# Oscars and Jack Dempseys together?



## aqua8810 (Sep 9, 2010)

Hi Everyone,

I am new to the forums and was exploring and stumbled across the fish profiles section. I went into Central American Cichlids area and read about my favourite Cichlid ever Jack Dempsey. I have a 9 inch male which is pictured here:










So within that section it said that Oscars and Jack Dempseys make great friends in a large enough set up. I am intrigued by this as I have often been told within stores or by friends who keep Oscars that they can be to aggressive to house with other cichlids and due to their rapid growth rate will be capable of dominating the tank. Therefore they should be regarded as species only. So can anyone share some stories with me as to how this has worked with keepers, mixing both JD's and Oscars together? It would certainly be something I would like to try some time in the near future. 

Thanks for your time


----------



## petlovingfreak (May 8, 2009)

What size tank and how many fish total?


----------



## aqua8810 (Sep 9, 2010)

Hello - Tank is 75 gallons - Roughly 350 Litres - One male Jack seen in the photo above - I was temporarily housing a big Venustus in there with him for 4 weeks for my friend who was moving house but he is gone now. So he is the only occupant at the moment. I was thinking of upgrading at some point but how would a medium sized Oscar be with him i.e around 6 inch? I wouldnt say he wasnt the most aggressive cichlid as he rarely bothered the Venustus ...


----------



## emc7 (Jul 23, 2005)

75 is about right for 1 oscar and no company. I would expect a dempsey to beat on an oscar as the can be wimpy with fish they can't eat. But the S. Americans will work out a "pecking order" and imaginary boundary lines. But I think the right setup is about twice or 3 times the size you have.


----------



## petlovingfreak (May 8, 2009)

yah, my jack dempsey and red devil meet in the middle of the tank and fight all the time, nothin bad though, just a lot of showing off.


----------



## aqua8810 (Sep 9, 2010)

Thanks for your tips. My plans to to do this will have to wait then, because I know how fast and huge Oscars grow and certainly don't want a huge oscar in a tiny tank, if it grows that big it has to stay in there. I would prefer to have a couple of Dempseys and a couple of Oscars in a larger aquarium. 

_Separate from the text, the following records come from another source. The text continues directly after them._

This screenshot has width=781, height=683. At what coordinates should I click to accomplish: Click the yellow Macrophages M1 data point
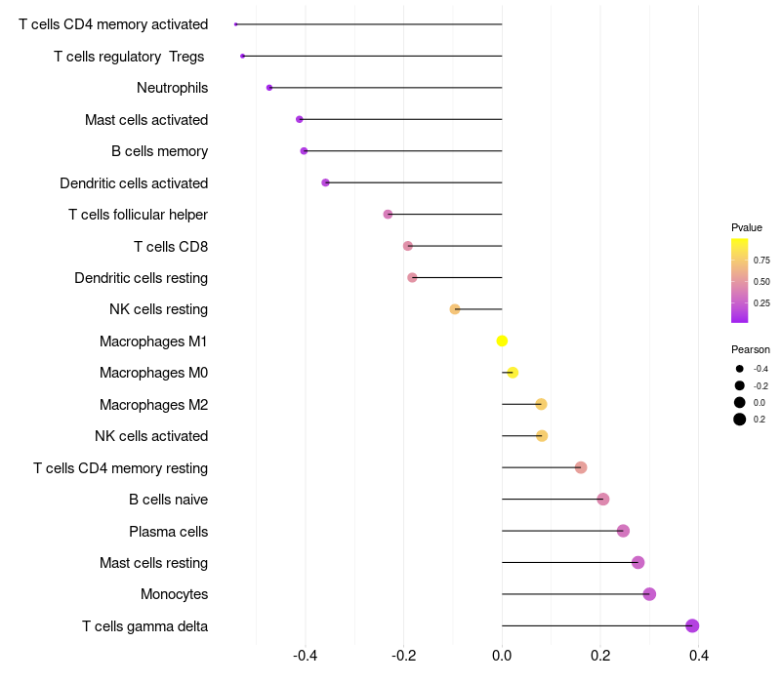(x=502, y=341)
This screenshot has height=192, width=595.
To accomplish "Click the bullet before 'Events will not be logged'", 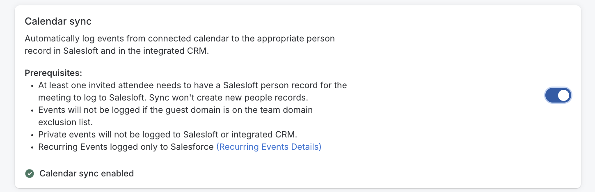I will coord(32,110).
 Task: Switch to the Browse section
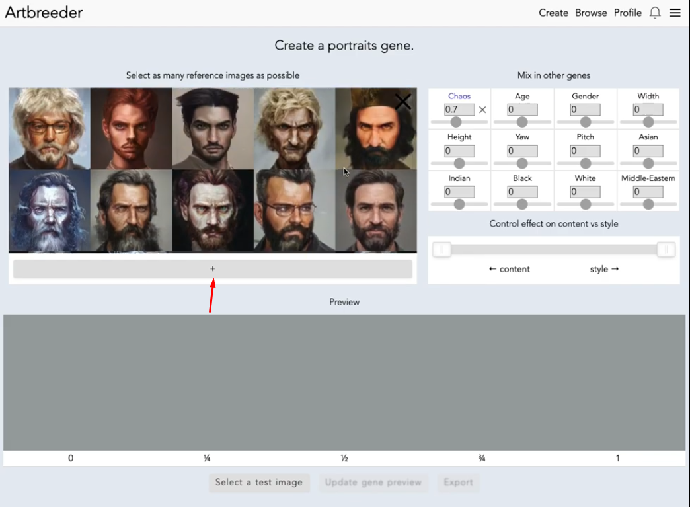tap(590, 13)
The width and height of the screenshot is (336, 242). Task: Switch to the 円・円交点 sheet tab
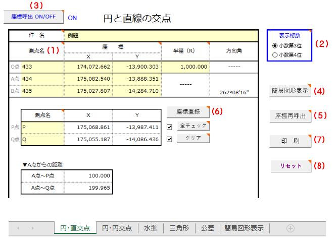coord(117,228)
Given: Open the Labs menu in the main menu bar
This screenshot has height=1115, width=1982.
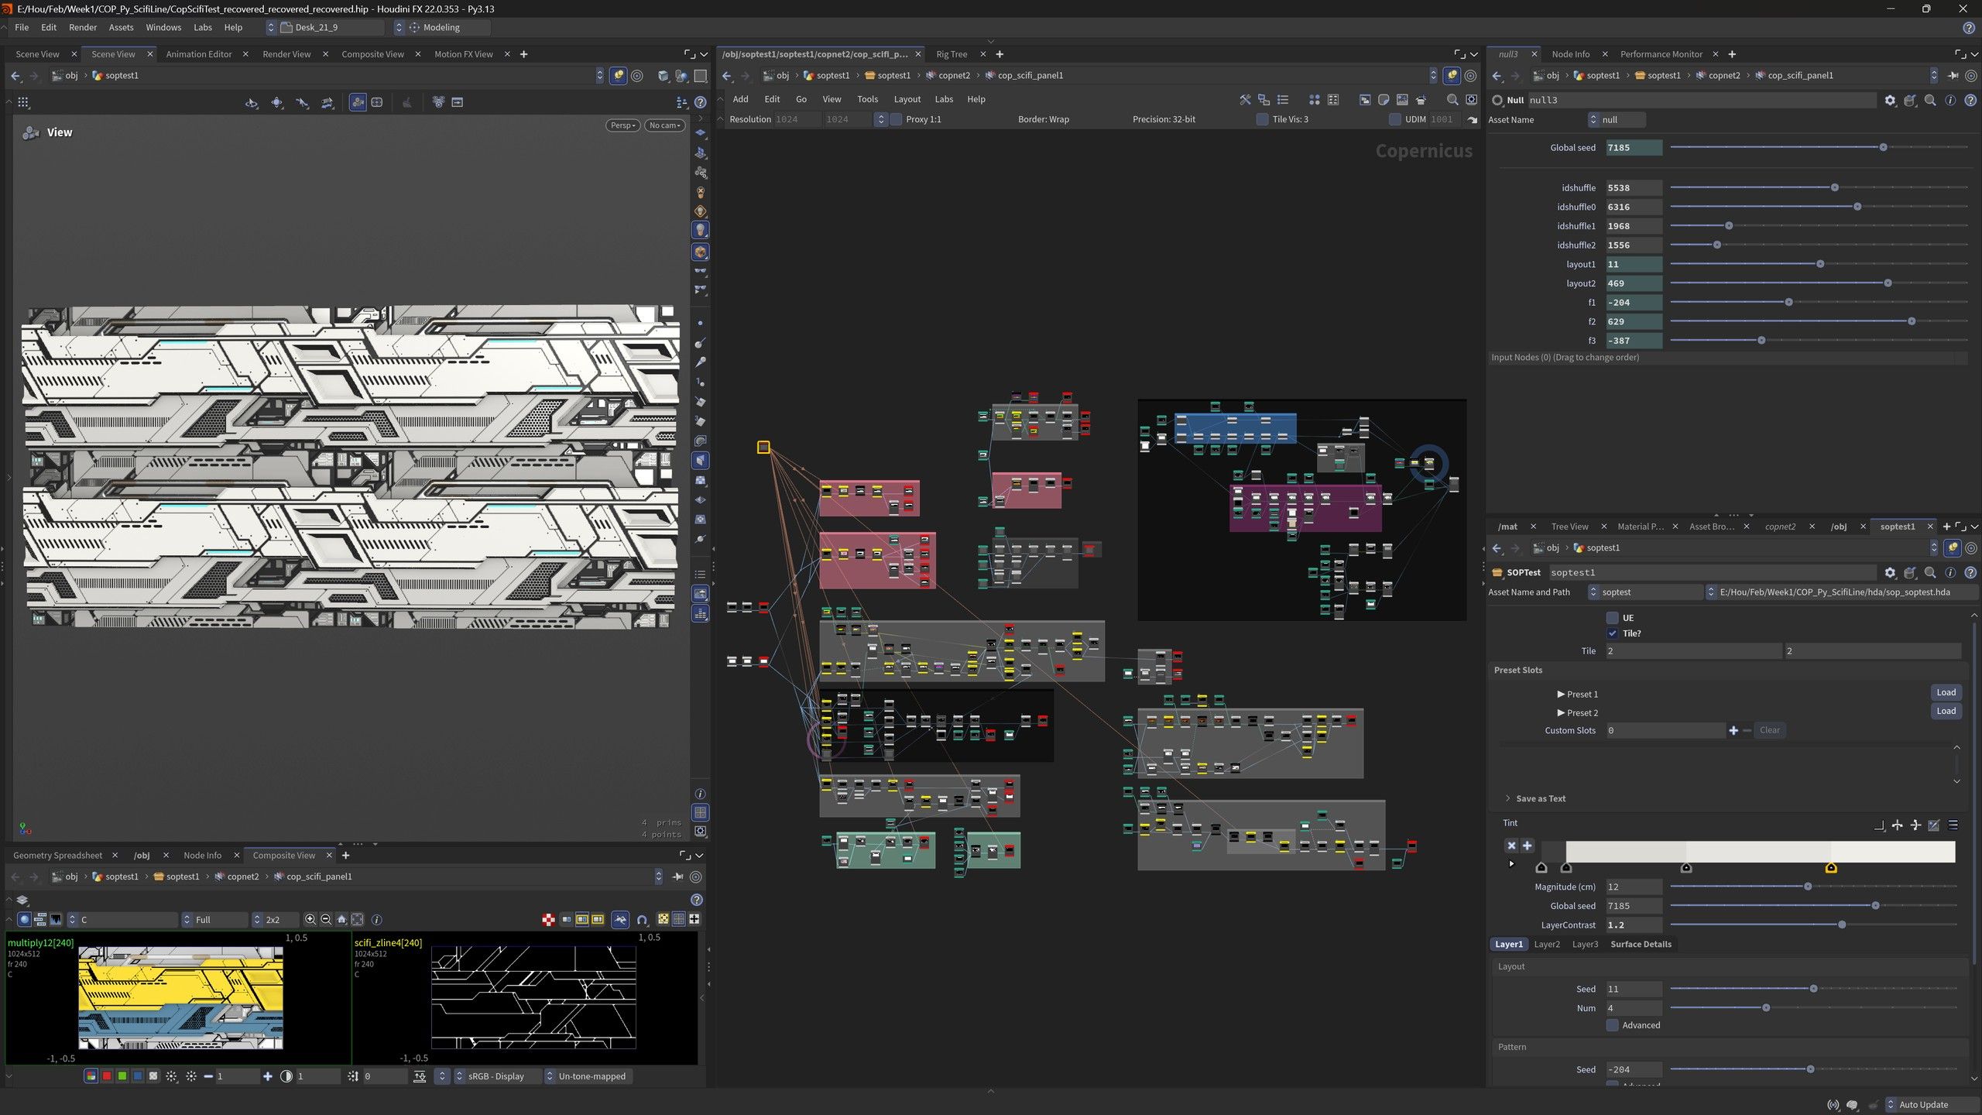Looking at the screenshot, I should [202, 27].
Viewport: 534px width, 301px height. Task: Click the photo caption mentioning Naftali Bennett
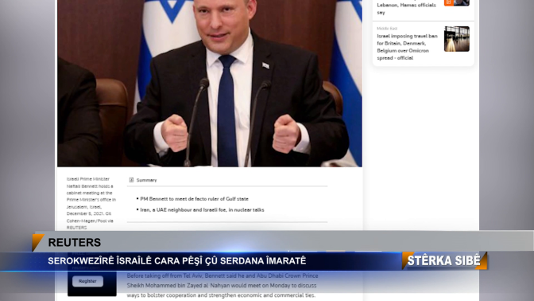coord(91,203)

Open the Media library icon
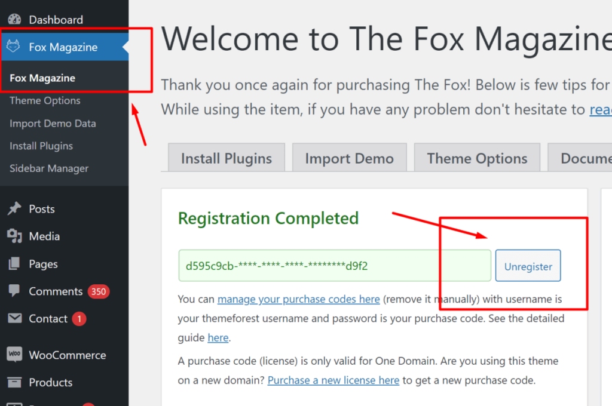click(14, 236)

Pet loving freak your housing a Red Devil with a Jack D? I have never seen or heard of that before, how is that going? A perfect stale-mate? Do you have any photos to show? You would expect a Red Devil to make short work out of a Jack Dempsey. They are crazy.

Jack Dempseys look so powerful but all the ones I have seen including mine seem so passive, like the tough good guys. Though I am sure if it flipped out it would cause some major damage. I have never really bothered to keep tank mates with mine, I just wanted him to grow as big as possible with limited distraction from other cichlids.


----------



## petlovingfreak (May 8, 2009)

Never had any issues with them together. Just them acting tough.
http://www.youtube.com/watch?v=ZmcJJmd9Gwk
At the end you can see them start to act tough, that's there territory line down the center of the tank, jack dempsey owns left side, red devil owns the right side.


----------



## aqua8810 (Sep 9, 2010)

Great video never seen that combo before. It is proof that it works ! Are they both males? I take it you put them in from Juvies?


----------



## petlovingfreak (May 8, 2009)

actually, the jack used to be 4x the size of the red devil, but the red devil grew so fast it was crazy!


----------



## Peeps (May 24, 2010)

I agree, your tank is not big enough for a JD and oscar. Oscars are kind of wimpy and I can see that oscar getting beat up by that big JD.


----------



## Hoyo12 (May 18, 2009)

Alright, my turn to jump in, lol.
I just recently kept an Oscar and two JDs in a 55-Gallon, minimal aggression. (Which is expected) The aggression was shown by the Oscar, just showing her dominance in the tank. No problems at all for about four months. (Now they are all in a 2,614 pond, with more Oscars, etc.)
Can it be done? Yes, your tank can support the two. Could there be issues? Yes, as always. 
Oscars at a good size can get fairly aggressive. My 13" Oscar rescue harassed my newest 20"+ Pacu rescue. The aggression level they show is normally based on how they were grown. It is said that if an Oscar is fed live feeders, they will become more aggressive as they grow. Pacu do the same as well. 
It all depends on the fish itself.


----------



## emc7 (Jul 23, 2005)

Cichlids especially seem to have individual personalities. I would expect the JD to trash any new fish added to "his" tank. I mean, you finally get the roommate to move out and your enjoying your space, and in moves another jerk? You've try to drive him out or just off him. Moved to a new tank, with another new fish, you'd have a better chance of peace.


----------



## Hoyo12 (May 18, 2009)

^But they can also get used to one-another over time. 
I have observed this process as well, and it is something that I like to call "Initiation". Some chasing, and biting will occur for a few days or so, but after that the main fish tends to just give in, and accept the new comer. Although, dominance will still be shown. 
I've added a new JD to a tank with a JD currently in it, and I've added JDs to an Oscar tank, as well as vise-versa. Same result every time.


----------



## petlovingfreak (May 8, 2009)

I agree, I've seen it many times as well.


----------



## aqua8810 (Sep 9, 2010)

Thanks for the advice everyone. 

The only evidence I have to my Jack Dempseys aggression is that he didn't react at all to the big Malawi cichlid that I was storing for my friend. He seems quite passive so I may give it a try...With one Oscar so that I can watch whats going on and be on hand to divide or remove.


----------